The officials were in the Pens' corner all night.  Just as bad as Philly games.


----------



## Softballkid

Beaver-Cleaver said:


> The officials were in the Pens' corner all night. Just as bad as Philly games.


 

Yes you could argue that, but in the end, 42-23 shots on goal, that right there tells you enough.


----------



## LastSon

I hate when people complain about the officiating, such a stupid response to a loss.  The fact is that after about 10 minutes into the first period, the Penguins had the Caps on their heels for the rest of the night.  When you're skating aggressively and controlling the play the way they did, you're going to draw penalties because guys on the other team stop moving their feet and get lazy.  Thats what happened last night.  The Caps were lucky to be in a position to steal that game, but they just couldn't get another lucky bounce.  But still as a Caps fan, you have to be somewhat encouraged that even though that was by far the worst game they've played in the playoffs, they still were very close to winning that game.  Get a split, end it at home.


----------



## Peter Forsberg

LastSon said:


> I hate when people complain about the officiating, such a stupid response to a loss.  The fact is that after about 10 minutes into the first period, the Penguins had the Caps on their heels for the rest of the night.  When you're skating aggressively and controlling the play the way they did, you're going to draw penalties because guys on the other team stop moving their feet and get lazy.  Thats what happened last night.  The Caps were lucky to be in a position to steal that game, but they just couldn't get another lucky bounce.  But still as a Caps fan, you have to be somewhat encouraged that even though that was by far the worst game they've played in the playoffs, they still were very close to winning that game.  Get a split, end it at home.

- _Direction_:
Return the whole hockey forum thread above, word for word. Work only from the hockey forum thread above.

(Listing of where items appear)
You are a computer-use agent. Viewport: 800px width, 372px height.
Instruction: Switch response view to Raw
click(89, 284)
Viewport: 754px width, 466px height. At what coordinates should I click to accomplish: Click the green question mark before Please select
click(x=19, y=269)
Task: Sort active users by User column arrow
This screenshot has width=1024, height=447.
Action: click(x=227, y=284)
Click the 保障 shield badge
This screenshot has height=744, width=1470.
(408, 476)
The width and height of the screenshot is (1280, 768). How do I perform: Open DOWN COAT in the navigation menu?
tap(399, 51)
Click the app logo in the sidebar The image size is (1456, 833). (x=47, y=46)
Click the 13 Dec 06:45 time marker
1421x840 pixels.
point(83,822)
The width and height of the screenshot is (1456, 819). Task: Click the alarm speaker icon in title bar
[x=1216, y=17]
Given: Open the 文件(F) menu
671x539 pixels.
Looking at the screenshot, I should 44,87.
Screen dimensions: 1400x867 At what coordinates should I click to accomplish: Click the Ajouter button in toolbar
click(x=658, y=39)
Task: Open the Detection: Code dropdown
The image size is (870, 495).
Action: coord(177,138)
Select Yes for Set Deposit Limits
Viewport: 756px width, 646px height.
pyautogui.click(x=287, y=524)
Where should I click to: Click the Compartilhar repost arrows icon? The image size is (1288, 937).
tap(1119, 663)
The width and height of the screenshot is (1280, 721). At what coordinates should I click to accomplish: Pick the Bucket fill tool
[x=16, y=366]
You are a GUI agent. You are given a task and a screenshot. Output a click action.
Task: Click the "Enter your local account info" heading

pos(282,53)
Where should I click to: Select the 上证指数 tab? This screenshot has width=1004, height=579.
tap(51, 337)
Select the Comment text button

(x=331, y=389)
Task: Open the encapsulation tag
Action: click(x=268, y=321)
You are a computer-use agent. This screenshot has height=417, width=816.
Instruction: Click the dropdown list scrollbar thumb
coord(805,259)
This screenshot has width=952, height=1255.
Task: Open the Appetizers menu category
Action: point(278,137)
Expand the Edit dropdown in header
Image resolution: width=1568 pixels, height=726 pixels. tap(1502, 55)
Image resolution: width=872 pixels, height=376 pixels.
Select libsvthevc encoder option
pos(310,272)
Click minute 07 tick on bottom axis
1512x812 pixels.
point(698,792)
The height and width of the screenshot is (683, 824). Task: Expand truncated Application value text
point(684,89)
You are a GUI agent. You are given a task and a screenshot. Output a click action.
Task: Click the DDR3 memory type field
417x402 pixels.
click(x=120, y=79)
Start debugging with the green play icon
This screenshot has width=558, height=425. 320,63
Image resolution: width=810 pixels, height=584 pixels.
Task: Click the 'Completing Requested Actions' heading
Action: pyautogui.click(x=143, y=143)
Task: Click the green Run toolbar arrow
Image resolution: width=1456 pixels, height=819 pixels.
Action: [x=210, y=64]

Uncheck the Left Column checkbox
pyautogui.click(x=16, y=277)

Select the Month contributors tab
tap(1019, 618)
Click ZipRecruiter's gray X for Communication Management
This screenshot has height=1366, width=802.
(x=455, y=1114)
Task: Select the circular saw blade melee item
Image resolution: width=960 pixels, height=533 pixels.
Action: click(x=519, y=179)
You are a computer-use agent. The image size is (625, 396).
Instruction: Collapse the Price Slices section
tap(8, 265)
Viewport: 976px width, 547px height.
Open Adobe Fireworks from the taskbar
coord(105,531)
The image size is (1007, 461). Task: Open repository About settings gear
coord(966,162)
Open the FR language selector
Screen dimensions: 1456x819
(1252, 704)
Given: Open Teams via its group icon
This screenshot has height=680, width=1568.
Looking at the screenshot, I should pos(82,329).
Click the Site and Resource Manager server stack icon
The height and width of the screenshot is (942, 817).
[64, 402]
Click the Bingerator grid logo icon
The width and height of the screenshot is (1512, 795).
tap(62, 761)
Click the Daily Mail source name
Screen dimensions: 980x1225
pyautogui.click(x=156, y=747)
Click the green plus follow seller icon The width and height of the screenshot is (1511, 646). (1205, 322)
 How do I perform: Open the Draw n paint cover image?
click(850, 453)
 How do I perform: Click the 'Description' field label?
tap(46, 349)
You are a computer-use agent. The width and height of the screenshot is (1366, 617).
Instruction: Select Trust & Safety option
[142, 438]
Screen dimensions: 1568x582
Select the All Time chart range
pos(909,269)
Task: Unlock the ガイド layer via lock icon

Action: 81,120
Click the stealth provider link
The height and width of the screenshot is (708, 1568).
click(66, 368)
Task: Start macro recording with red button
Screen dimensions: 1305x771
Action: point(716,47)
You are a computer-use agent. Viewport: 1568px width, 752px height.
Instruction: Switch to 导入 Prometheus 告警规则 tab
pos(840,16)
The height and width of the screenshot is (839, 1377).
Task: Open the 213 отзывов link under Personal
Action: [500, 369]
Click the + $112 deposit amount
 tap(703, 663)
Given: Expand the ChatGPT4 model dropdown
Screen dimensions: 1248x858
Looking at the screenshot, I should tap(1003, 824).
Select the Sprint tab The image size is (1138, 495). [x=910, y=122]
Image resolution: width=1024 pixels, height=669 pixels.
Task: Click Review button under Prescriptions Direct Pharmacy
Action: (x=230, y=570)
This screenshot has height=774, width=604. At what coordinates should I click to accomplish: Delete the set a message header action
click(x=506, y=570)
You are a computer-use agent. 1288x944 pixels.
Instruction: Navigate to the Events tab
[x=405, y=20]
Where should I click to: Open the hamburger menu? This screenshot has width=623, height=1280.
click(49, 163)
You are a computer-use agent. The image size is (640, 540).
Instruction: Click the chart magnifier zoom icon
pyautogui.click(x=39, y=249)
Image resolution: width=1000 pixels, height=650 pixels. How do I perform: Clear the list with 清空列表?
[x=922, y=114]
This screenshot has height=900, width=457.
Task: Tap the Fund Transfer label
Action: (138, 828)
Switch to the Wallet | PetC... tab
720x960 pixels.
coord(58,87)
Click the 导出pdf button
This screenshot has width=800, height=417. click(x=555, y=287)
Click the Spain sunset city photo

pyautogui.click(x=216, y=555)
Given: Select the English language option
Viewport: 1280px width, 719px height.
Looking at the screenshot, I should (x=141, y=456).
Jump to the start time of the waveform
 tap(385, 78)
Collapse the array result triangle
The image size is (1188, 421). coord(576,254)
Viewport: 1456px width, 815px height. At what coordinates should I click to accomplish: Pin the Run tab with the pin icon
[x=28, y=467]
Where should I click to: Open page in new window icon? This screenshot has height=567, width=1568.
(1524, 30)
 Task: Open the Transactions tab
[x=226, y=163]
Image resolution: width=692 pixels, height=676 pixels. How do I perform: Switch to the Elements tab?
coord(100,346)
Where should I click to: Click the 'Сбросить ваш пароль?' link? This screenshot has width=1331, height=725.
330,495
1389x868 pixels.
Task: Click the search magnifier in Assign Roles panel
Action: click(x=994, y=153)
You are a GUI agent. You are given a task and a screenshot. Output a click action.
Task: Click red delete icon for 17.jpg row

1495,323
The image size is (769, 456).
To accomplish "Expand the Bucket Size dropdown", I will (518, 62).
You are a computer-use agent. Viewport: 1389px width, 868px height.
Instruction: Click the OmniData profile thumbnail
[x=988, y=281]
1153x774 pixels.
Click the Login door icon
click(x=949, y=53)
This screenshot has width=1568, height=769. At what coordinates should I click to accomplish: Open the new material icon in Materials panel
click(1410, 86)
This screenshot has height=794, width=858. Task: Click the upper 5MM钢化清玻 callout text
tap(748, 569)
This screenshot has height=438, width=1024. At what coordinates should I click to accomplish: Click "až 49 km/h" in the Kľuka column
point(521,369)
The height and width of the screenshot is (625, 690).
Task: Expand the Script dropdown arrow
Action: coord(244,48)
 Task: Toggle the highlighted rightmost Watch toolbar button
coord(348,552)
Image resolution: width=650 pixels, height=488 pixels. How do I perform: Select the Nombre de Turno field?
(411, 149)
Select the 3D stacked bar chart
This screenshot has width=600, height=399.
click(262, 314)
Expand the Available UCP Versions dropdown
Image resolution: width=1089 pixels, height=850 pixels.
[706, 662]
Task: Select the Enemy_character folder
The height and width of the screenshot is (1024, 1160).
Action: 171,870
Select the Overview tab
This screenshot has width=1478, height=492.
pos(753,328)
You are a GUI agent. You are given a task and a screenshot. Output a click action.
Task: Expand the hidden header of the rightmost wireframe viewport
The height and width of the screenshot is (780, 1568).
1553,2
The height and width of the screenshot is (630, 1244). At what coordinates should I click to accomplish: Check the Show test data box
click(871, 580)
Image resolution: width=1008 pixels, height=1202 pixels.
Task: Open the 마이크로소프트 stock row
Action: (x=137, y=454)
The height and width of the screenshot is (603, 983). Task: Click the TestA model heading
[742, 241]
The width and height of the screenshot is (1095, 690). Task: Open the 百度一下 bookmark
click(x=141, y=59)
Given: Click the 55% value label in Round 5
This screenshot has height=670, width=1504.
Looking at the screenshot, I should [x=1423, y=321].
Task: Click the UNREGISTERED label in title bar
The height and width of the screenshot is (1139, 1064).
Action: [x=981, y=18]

- _Written solution_:
The officials were in the Pens' corner all night.  Just as bad as Philly games.


----------



## Softballkid

Beaver-Cleaver said:


> The officials were in the Pens' corner all night. Just as bad as Philly games.


 

Yes you could argue that, but in the end, 42-23 shots on goal, that right there tells you enough.


----------



## LastSon

I hate when people complain about the officiating, such a stupid response to a loss.  The fact is that after about 10 minutes into the first period, the Penguins had the Caps on their heels for the rest of the night.  When you're skating aggressively and controlling the play the way they did, you're going to draw penalties because guys on the other team stop moving their feet and get lazy.  Thats what happened last night.  The Caps were lucky to be in a position to steal that game, but they just couldn't get another lucky bounce.  But still as a Caps fan, you have to be somewhat encouraged that even though that was by far the worst game they've played in the playoffs, they still were very close to winning that game.  Get a split, end it at home.


----------



## Peter Forsberg

LastSon said:


> I hate when people complain about the officiating, such a stupid response to a loss.  The fact is that after about 10 minutes into the first period, the Penguins had the Caps on their heels for the rest of the night.  When you're skating aggressively and controlling the play the way they did, you're going to draw penalties because guys on the other team stop moving their feet and get lazy.  Thats what happened last night.  The Caps were lucky to be in a position to steal that game, but they just couldn't get another lucky bounce.  But still as a Caps fan, you have to be somewhat encouraged that even though that was by far the worst game they've played in the playoffs, they still were very close to winning that game.  Get a split, end it at home.